Cooking food over the open flames of a fire pit offers you numerous sensory pleasures and delights. The smoking of the flames acts as a natural seasoning, enhancing the flavors of the food. With a fire pit, you're truly not limited at all to the types of food you can cook. For example, cooking a brisket over an open flame allows you to seal and smoke the juices and tastes of the meat simultaneously. Using strategic cooking methods for a brisket over a fire pit ensures you get the best tasting meat possible.
Things You'll Need
- Aluminum foil
- Grill cover
- Metal poker
- Basting brush
Lay your coals over your fire pit and light them with a match. Lay your grill 6 inches above the lighted coals. Allow the coals to heat up as you prepare your meat.

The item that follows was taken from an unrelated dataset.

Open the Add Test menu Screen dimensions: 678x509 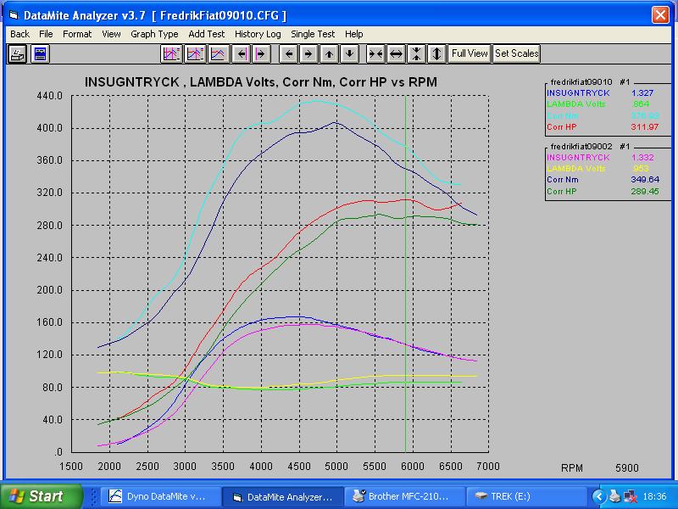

Cut a sheet of aluminum foil that is three times as long as your brisket. Place your brisket on the exact center of the aluminum foil and spread seasoning generously over the meat. You can use onion soup mix, chili peppers, dried garlic and onions, or anything else you prefer.
Wrap the aluminum foil snugly around the meat. Add two more layers of aluminum foil, wrapped securely around the meat. Wait to your coals are white hot.
Push the coals to one side of the fire pit with your metal poker. Place the meat on top of the grill. Place the lid to the fire pit on top.
Cook for one and a half hours and then lift the cover and turn the brisket over with a pair of tongs. Cook for another hour and a half. Remove the lid, taking the brisket off the grill with a pair of tongs.
Remove the brisket from the foil using a knife and fork. Drain the juices from the foil into a bowl. Place the brisket back on the grill without foil and cook uncovered for 20 to 30 minutes, until brown and crispy. Baste the brisket with the drippings every five minutes or so.